He believed, too, that by knowing history we stood a chance of not repeating it.
The camp I chose was Dachau in a quaint town in Germany. As I stood at its gates, I imagined the thousands of Jews and others who arrived there in matchbox trucks, fearful yes, but not yet knowing their dreadful fate.
While making my way to the camp, I had to take the Path of Remembrance, a haunting 45-minute walk.
Reading the information panels on the path, I learned that many prisoners died on this walk to the camp.
Before entering the gates of the camp, we passed the track where inmates loaded ammunition and army uniforms into carriages.
Next to the railway line, I stood on the spot where thousands of political prisoners, women and children, had stood before entering the camp.
Nothing was more ironic than the inscription over the gates: “arbeit macht fret” (work makes you free).
The first thing I noticed when entering the camp was the guard tower. From this tower SS guards kept a watchful eye on prisoners during roll call.

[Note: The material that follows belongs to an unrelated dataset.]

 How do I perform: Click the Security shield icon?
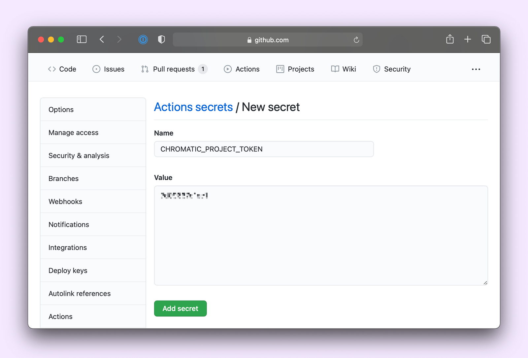(376, 69)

The guards would randomly shoot prisoners during roll call, specifically those who had forgotten to wear identification badges.
The roll call area is now the site of a bronze monument, erected in 1997, depicting skeletons and barbed wire.
At the base of the monument a small set of stairs lead down to a small door. There seem to be no windows in this basement building, which turned out to be one of the many gas chambers on the camp site.
In the SS administration building prisoners were stripped of their clothing and valuables in special shunt rooms.
This building has now become the official camp museum, where you can watch films of Hitler’s many speeches to the Germans. It was eerie hearing his voice echo around the room.
I came across a book that listed the names and nationalities of prisoners, which barracks they occupied and their official identification numbers.
I could not believe I was looking at a book that had actually been filled in by SS officials.
Prisoners were routinely tortured. Some were strapped to tables where they were whipped and made to count each stroke aloud.
We visited barracks where prisoners lived and slept, which were now being reconstructed. You can see a replica of the wooden bunk beds rising almost to the ceiling.
It was if they were already sleeping in coffins.
I imagined how the prisoners slept in this room, keeping each other company by singing freedom songs, and trying to remain optimistic. Although there were windows in the rooms, all were sealed.
The crematoriums and gas chambers still stand behind the barracks and guard towers, although they are concealed from the rest of the camp.
Listening to the audio guide, I learned how prisoners were led to believe they were taken for a shower when they were taken into the gas chambers.
In the time that the camp was run, it had 200 000 registered prisoners and 31 591. In reality, 50 000 prisoners died at Dachau.
Passing the big black iron gates, a question kept swirling in my mind: was the rest of the world in a deep sleep while this was happening?